Literature DB >> 26557265

Ensemble Supervised Classification Method Using the Regions of Interest and Grey Level Co-Occurrence Matrices Features for Mammograms Data.

Hossein Yousefi Banaem¹, Alireza Mehri Dehnavi², Makhtum Shahnazi³.

Abstract

BACKGROUND: Breast cancer is one of the most encountered cancers in women. Detection and classification of the cancer into malignant or benign is one of the challenging fields of the pathology.
OBJECTIVES: Our aim was to classify the mammogram data into normal and abnormal by ensemble classification method. PATIENTS AND METHODS: In this method, we first extract texture features from cancerous and normal breasts, using the Gray-Level Co-occurrence Matrices (GLCM) method.
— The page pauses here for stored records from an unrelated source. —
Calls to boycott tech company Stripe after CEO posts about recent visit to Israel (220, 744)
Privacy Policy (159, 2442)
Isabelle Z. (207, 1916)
To obtain better results, we select a region of breast with high probability of cancer occurrence before feature extraction. After features extraction, we use the maximum difference method to select the features that have predominant difference between normal and abnormal data sets. Six selected features served as the classifying tool for classification purpose by the proposed ensemble supervised algorithm. For classification, the data were first classified by three supervised classifiers, and then by simple voting policy, we finalized the classification process.
RESULTS: After classification with the ensemble supervised algorithm, the performance of the proposed method was evaluated by perfect test method, which gave the sensitivity and specificity of 96.66% and 97.50%, respectively.
CONCLUSIONS: In this study, we proposed a new computer aided diagnostic tool for the detection and classification of breast cancer. The obtained results showed that the proposed method is more reliable in diagnostic to assist the radiologists in the detection of abnormal data and to improve the diagnostic accuracy.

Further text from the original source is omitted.